Using these animals as a comparison, what can we say about what kind of animal “Arkansaurus” was? It was likely a fast runner with probably an omnivorous diet, eating smaller animals and supplementing its diet with plants. It would likely have stood somewhere between 2-4 meters (6.5-13 feet) tall. It would have looked something like an ostrich with long arms ending in hands with three functional fingers, with one of them being at least semi-opposable, and a jaw filled with small teeth. If it had feathers (which seems increasingly likely), the feathers would have looked more like fur than the large feathery plumage seen on ostriches today. It would also have had large eyes like ostriches, with excellent color vision, based on the fact that its nearest living relatives, crocodilians and birds, all see a broad spectrum of colors (even better than humans).

cretrocksARThe rocks the bones were found in were part of what is called the Trinity Group.

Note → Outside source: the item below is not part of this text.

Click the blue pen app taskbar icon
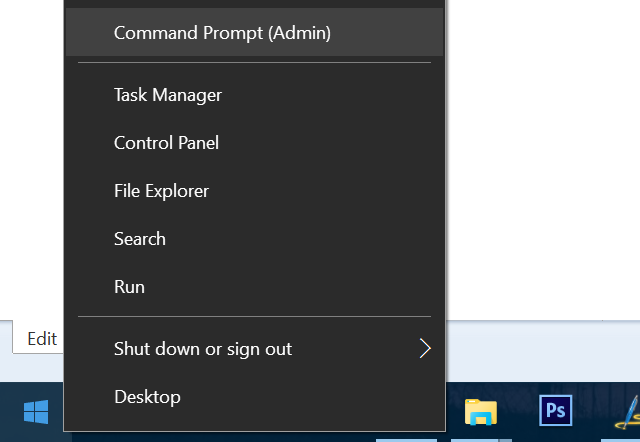click(628, 412)
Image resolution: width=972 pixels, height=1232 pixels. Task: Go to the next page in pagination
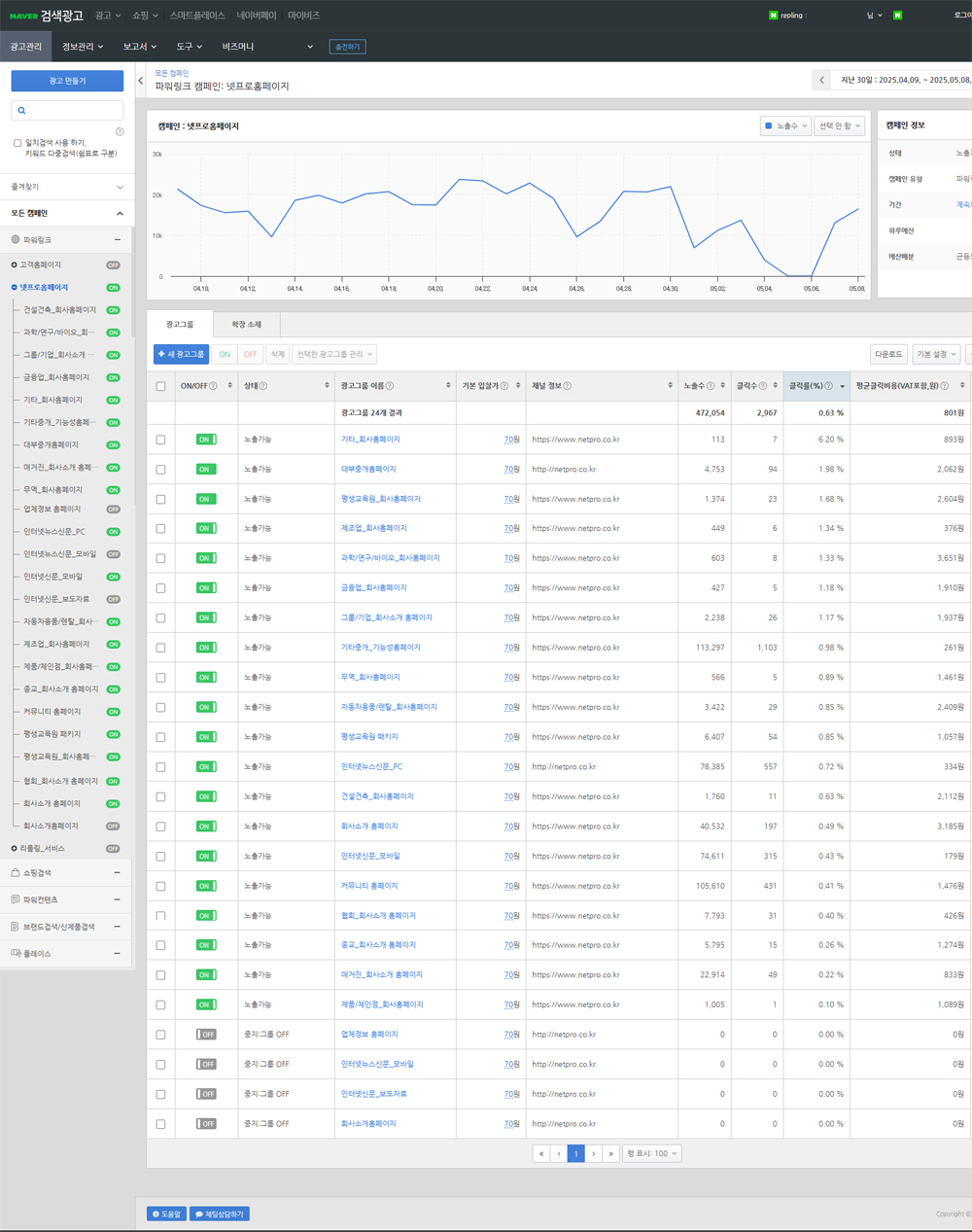594,1153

These rock layers (or strata) consist of layers of sand, clay, gravel, limestone, and gypsum laid down in the Early Cretaceous Period, roughly around 100-120 million years ago (what is known as the Albian and Aptian Ages). The rocks indicate that during the time the rocks were formed, the environment was a shallow marine coastal area not unlike south Texas near the Rio Grande or in the Persian Gulf. Our dinosaur would certainly not have been alone. There were other dinosaurs in the vicinity, we just know very little about them. Sauropods left thousands of tracks in the coastal sediment forming a massive trackway found in a Howard Country gypsum mine in 1983. Another trackway found in 2011 has tracks from sauropods such as Pleurocoelus and Paluxysaurus (which may or may not refer to the same species and may or may not also be called Sauroposeidon) as well as tracks from what was probably the giant theropod Acrocanthosaurus.

Howard County trackway.

Howard County trackway.

Most of the information and images in this post not directly linked to came from the following sources. Many thanks to Rebecca Hunt-Foster for clean pictures from her paper, which she also graciously supplied.

Hunt, ReBecca K., Daniel Chure, and Leo Carson Davis. “An Early Cretaceous Theropod Foot from Southwestern Arkansas.”Proceedings Journal of the Arkansas Undergraduate Research Conference 10 (2003): 87–103.

Braden, Angela K. The Arkansas Dinosaur “Arkansaurus fridayi”. Little Rock: Arkansas Geological Commission, 1998.

The top image is a Leo Cate T. rex.  Photo by Debra Jane Seltzer, RoadsideArchitecture.com.

UPDATE: Arkansaurus has recently been named the Arkansas official state dinosaur, reviving interest in the fossil. It is currently being re-examined by Dr. Rebecca Hunt-Foster, with the hopes that new fossils and information that has come to light since her last publication will provide a more refined determination of its relationships.